I have a process running and it seems that it is not
using very much of the available resources on the server
(so, if I ran 'top' to see what's running and checked the
CPU, memory and system time usage, it appears very
low).

[example]

<top>
PID USER     PRI  NI  SIZE  RSS SHARE STAT %CPU %MEM   TIME COMMAND

11467 postgres   9   0  3256 3176  2572 D     1.3  0.3  12:00 postmaster

<ps info>
postgres 11467  3.4  0.3  8204 3176 ?        D    07:58  12:02 postgres: charles  testdb [local] UPDATE

<query>

update tm_wm_hedis_num_wei
set
        product = b.product,
        prov_num = b.prov_num
from
        ref_memmonth_spans b
where
        substr(tm_wm_hedis_num_wei.contract,1,9) = b.contract
and
        substr(tm_wm_hedis_num_wei.mbr_num,1,2) = b.mbr_num
and
        tm_wm_hedis_num_wei.date between b.effdt and b.enddt;"

[/example]

Q1: how can I move the priority of the job up so that
it can take advantage of the CPU / memory alloted?

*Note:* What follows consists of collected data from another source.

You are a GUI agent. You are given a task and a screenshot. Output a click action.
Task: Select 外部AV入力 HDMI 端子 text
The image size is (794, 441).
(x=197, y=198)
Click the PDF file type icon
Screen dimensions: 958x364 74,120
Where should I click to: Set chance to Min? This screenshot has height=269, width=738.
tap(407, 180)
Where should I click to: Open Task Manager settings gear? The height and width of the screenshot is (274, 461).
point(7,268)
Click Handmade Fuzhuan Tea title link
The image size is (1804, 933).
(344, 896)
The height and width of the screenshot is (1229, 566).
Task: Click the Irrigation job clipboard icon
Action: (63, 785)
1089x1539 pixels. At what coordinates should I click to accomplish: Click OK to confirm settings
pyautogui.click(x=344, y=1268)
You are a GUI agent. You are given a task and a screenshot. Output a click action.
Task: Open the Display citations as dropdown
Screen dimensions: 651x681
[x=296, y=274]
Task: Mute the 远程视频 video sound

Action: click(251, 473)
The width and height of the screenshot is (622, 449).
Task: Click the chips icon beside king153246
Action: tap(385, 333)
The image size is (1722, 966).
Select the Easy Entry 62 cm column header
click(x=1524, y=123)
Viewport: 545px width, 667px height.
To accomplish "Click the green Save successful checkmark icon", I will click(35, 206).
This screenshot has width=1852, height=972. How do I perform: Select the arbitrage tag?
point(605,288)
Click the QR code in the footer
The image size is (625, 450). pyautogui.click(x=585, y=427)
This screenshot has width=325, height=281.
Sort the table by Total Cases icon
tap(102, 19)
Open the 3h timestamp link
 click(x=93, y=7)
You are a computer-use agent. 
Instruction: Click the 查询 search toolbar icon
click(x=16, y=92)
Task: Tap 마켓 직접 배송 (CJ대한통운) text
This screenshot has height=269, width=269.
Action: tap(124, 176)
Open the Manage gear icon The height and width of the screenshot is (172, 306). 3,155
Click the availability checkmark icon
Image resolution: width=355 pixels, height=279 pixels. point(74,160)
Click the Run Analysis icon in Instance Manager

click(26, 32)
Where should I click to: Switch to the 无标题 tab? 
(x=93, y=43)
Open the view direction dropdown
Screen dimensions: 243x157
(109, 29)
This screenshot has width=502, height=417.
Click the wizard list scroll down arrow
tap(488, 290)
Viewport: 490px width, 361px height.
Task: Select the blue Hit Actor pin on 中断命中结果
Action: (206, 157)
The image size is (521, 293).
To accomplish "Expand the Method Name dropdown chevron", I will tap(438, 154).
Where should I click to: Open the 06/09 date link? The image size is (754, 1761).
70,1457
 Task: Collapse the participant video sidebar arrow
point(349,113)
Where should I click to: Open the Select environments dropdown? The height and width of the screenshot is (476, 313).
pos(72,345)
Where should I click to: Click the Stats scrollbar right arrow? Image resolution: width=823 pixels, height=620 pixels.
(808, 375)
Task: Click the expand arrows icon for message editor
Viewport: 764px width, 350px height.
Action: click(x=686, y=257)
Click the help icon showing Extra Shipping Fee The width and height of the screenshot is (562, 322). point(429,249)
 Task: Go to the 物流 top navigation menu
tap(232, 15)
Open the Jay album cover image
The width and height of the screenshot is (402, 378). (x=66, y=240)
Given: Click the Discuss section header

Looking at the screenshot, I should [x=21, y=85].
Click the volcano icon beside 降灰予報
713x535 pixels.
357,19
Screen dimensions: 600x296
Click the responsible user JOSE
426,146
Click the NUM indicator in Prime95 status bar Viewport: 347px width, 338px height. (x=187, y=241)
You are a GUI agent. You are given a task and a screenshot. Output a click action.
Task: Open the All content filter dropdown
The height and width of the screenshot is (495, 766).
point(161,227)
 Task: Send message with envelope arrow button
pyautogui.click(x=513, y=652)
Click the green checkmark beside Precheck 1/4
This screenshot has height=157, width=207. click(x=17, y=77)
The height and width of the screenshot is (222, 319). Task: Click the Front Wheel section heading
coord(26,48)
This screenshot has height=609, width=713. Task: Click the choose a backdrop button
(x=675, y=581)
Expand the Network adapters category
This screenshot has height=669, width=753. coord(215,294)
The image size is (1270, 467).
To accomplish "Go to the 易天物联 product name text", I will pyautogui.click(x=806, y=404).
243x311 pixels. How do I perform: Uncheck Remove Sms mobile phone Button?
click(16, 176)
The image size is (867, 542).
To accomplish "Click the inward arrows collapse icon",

Q2: why will some jobs hog system resouces and others,
like this one, won't do much of anything?

Thanks!

-X

Re: priority on a process

From
"Chris Palmer"
Date:
Shaunn Johnson writes:

> I have a process running and it seems that it is not
> using very much of the available resources on the server

I have the same non-problem. :)

Basically Postgres is pretty darn efficient. On my server, Postgres is
using around 16MB of memory (very small db so far), and my Java Servlet
engine is using around 225MB. Yeah.

You can change the priority of any process with the nice and renice
commands. Read the man pages; they're pretty straightforward.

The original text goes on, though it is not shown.